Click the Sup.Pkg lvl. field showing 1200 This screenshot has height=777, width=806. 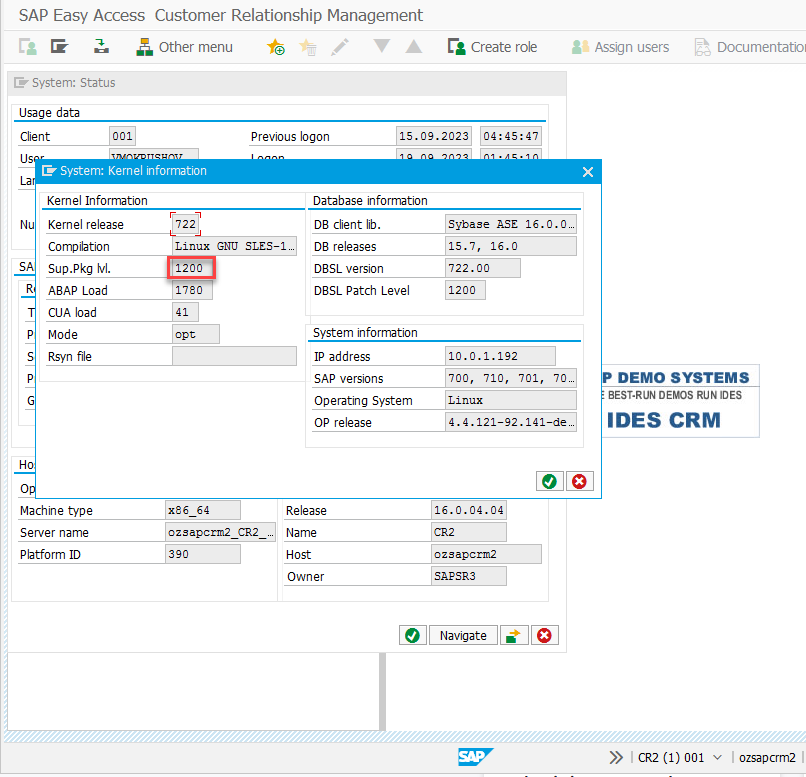192,268
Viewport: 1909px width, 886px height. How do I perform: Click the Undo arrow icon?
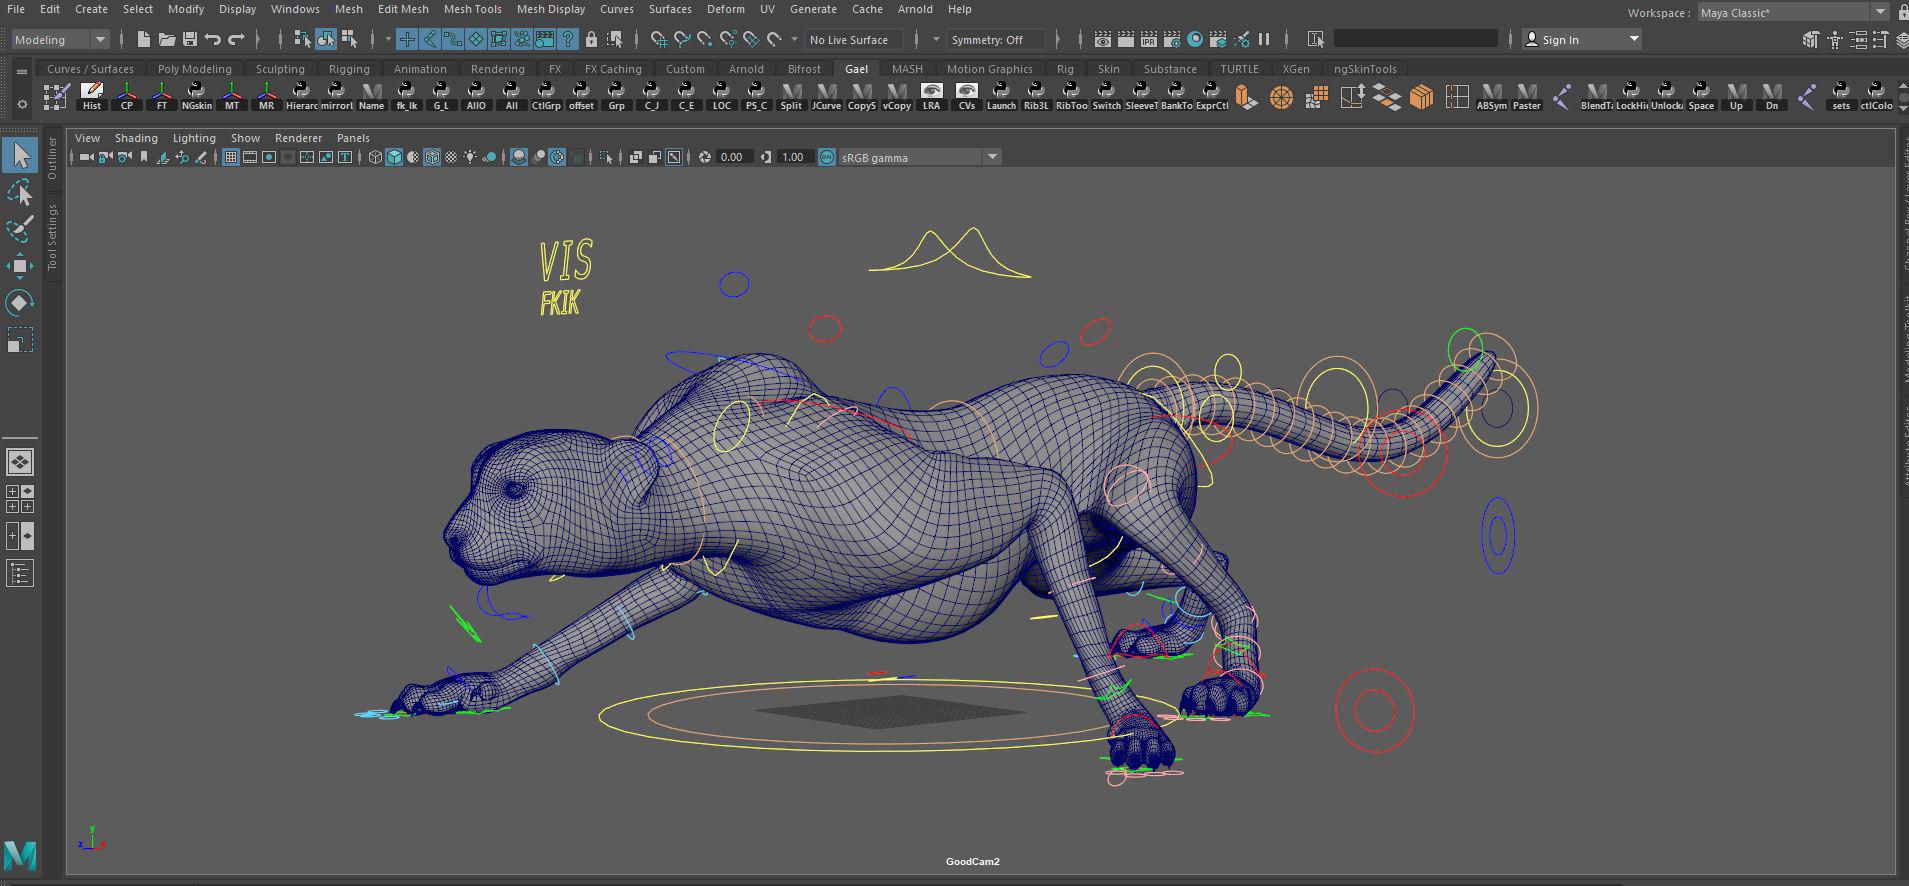tap(213, 39)
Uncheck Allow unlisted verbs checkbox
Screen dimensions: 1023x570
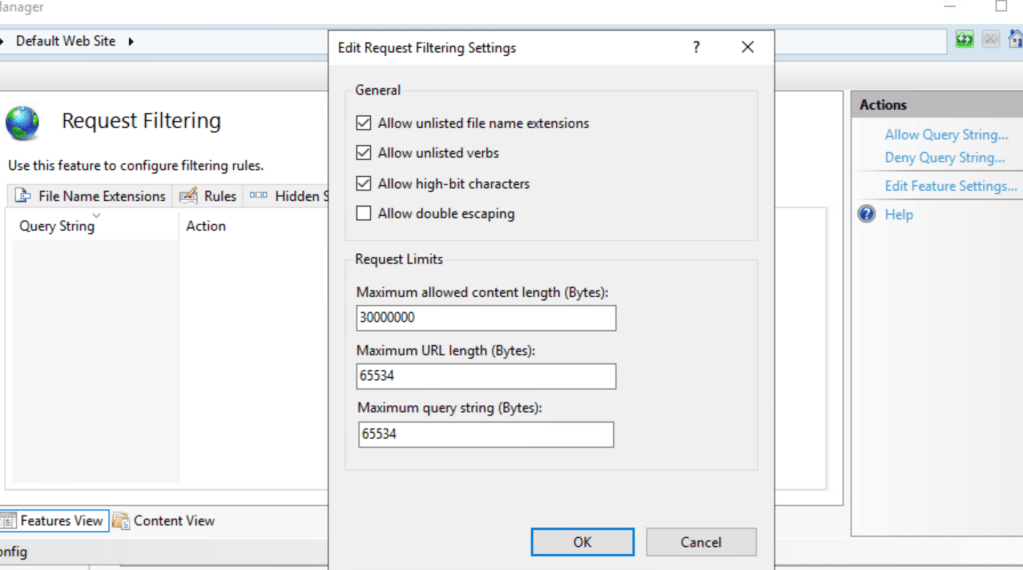363,153
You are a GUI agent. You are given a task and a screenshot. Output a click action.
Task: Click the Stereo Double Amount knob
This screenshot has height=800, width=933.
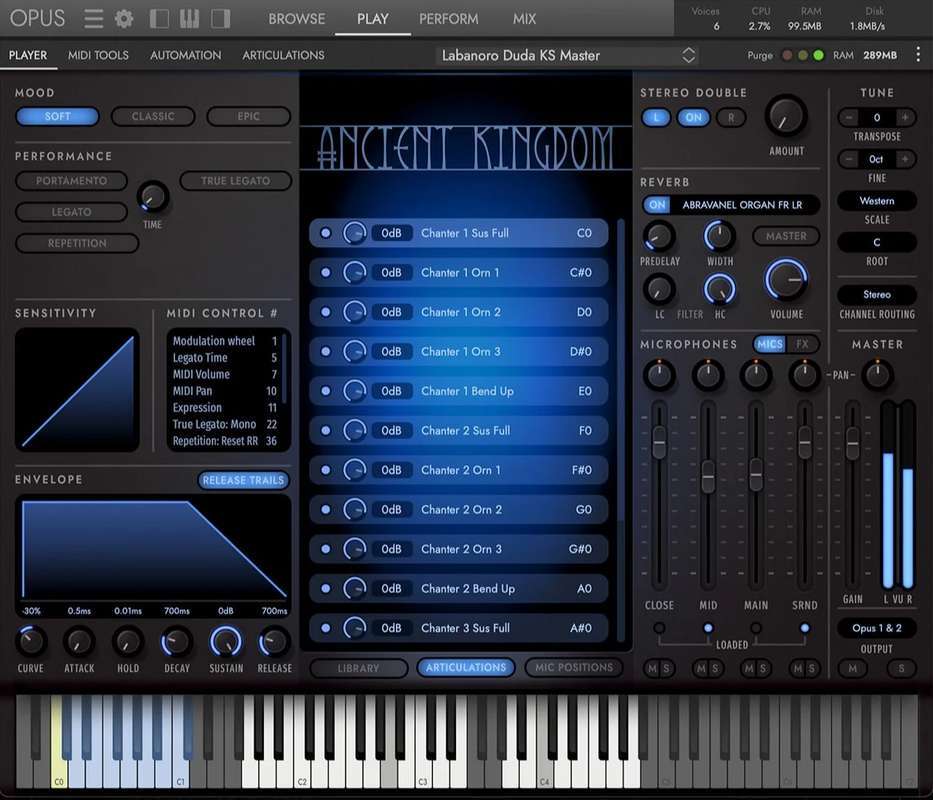point(786,117)
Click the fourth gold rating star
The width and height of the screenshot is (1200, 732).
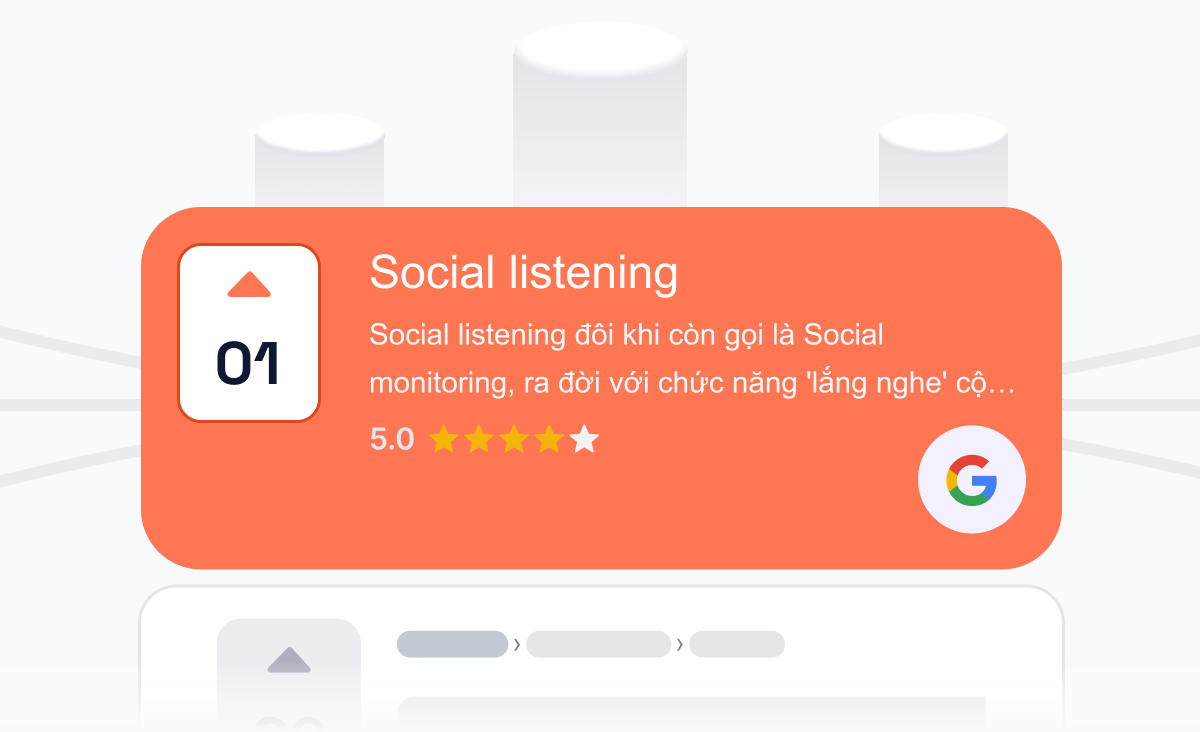point(549,439)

----------------

Could you return each line, unchanged, from the line containing "This screenshot has height=800, width=933." through the last line of the entries above, leaving out the pictures?

This screenshot has height=800, width=933.
point(786,117)
Click the fourth gold rating star
The width and height of the screenshot is (1200, 732).
point(549,439)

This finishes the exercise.